**MATERIAL SHOWN:**
========================================

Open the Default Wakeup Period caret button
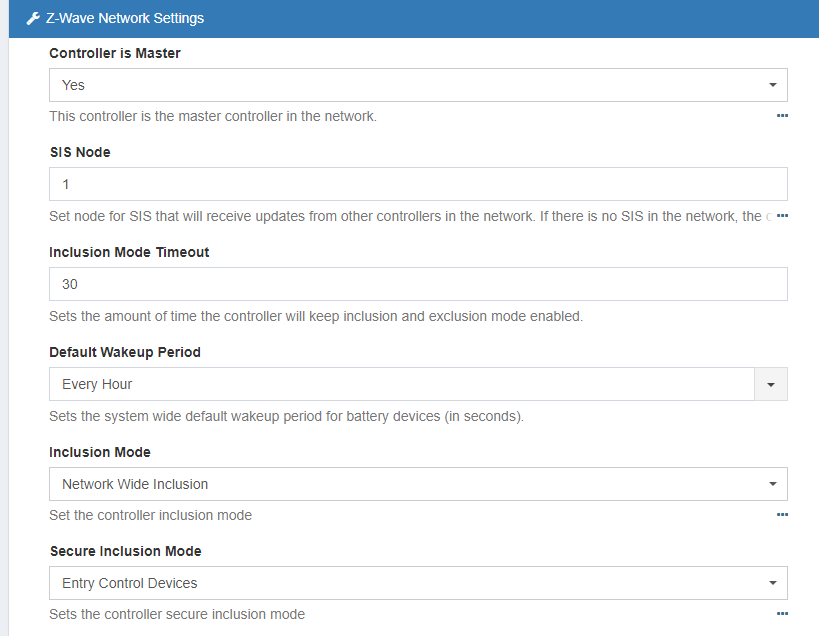point(771,384)
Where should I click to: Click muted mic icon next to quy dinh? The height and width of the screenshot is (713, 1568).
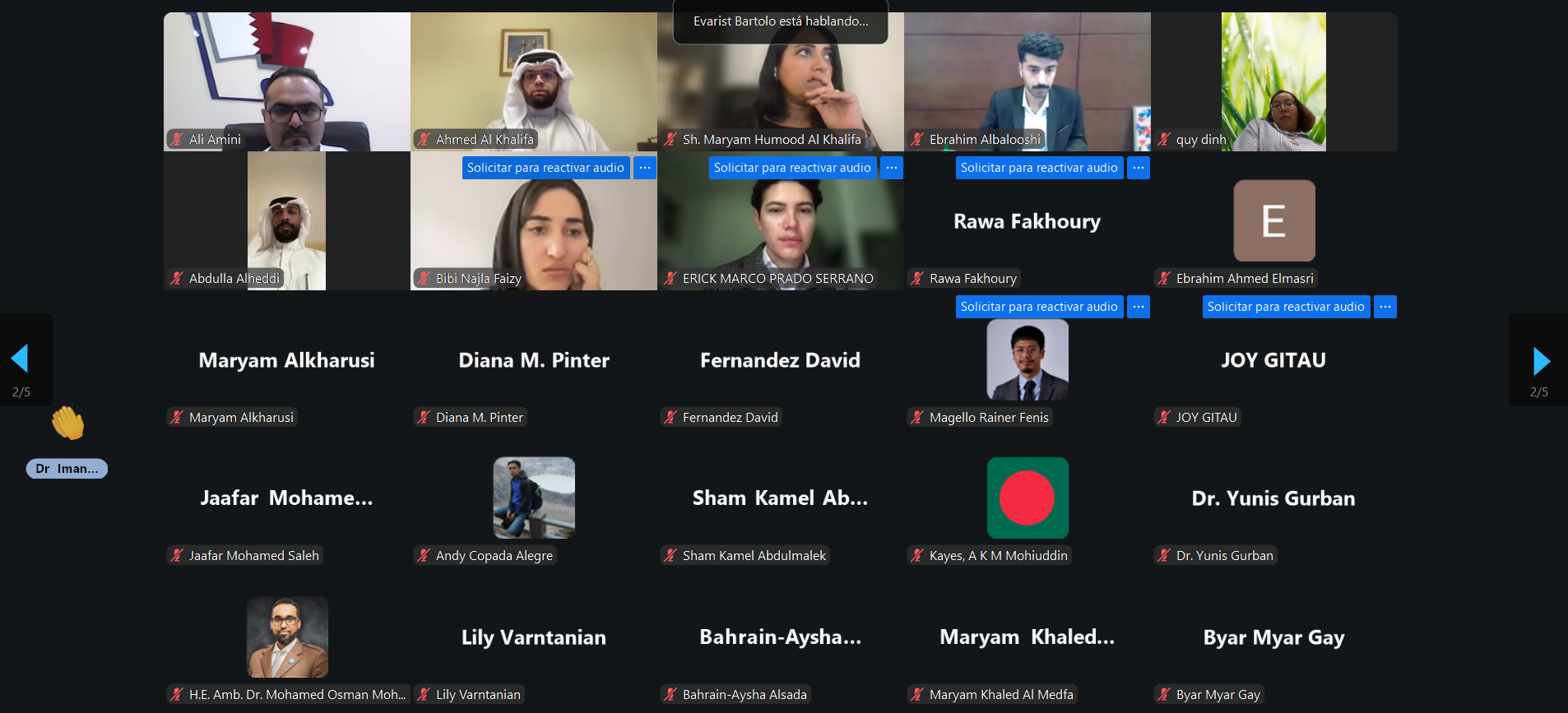pyautogui.click(x=1164, y=139)
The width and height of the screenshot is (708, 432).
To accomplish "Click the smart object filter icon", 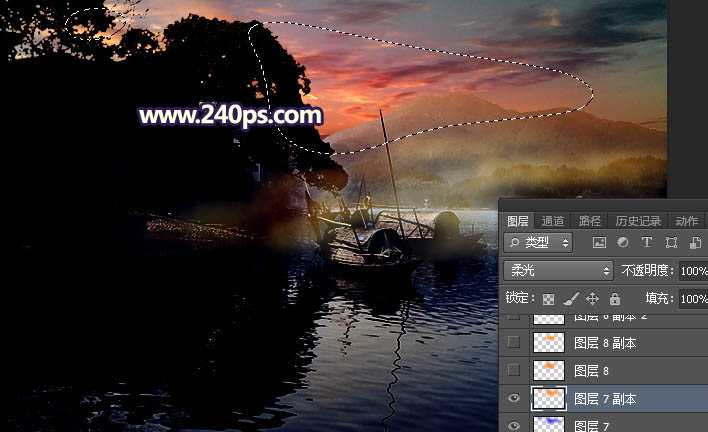I will coord(694,243).
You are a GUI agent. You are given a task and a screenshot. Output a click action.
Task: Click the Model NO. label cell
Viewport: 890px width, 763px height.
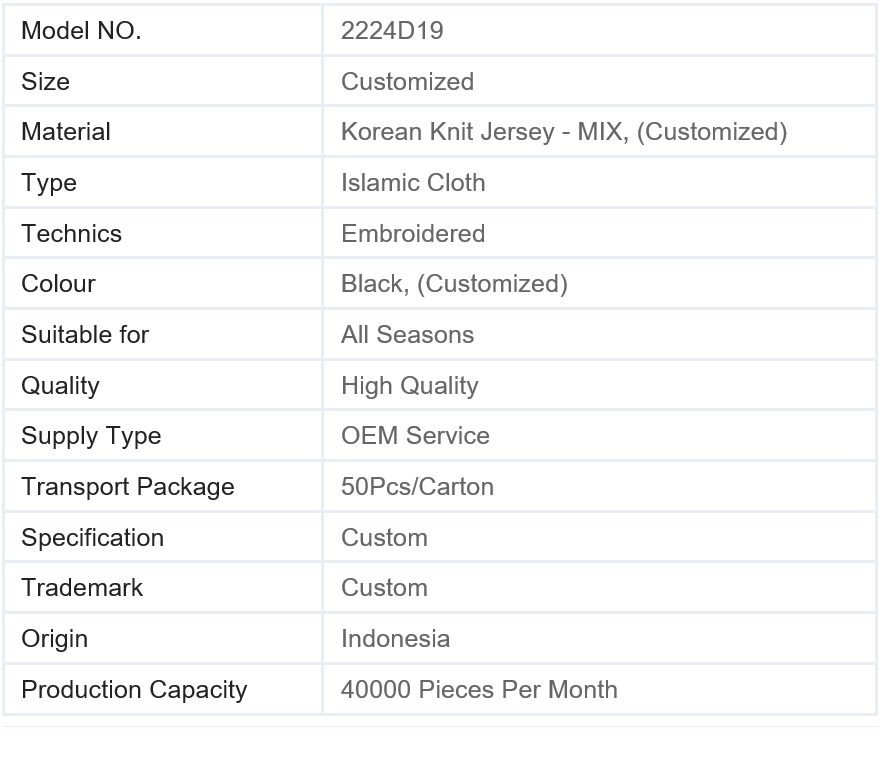pos(163,31)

========================================

**TASK STATEMENT:** Your task is to retype exactly, and only, the lines from the one that holds "Task: Click the Model NO. label cell" through the end of the listing, both end lines included, without any pictures.

**RESPONSE TO THE TASK:**
Task: Click the Model NO. label cell
Viewport: 890px width, 763px height.
pos(163,31)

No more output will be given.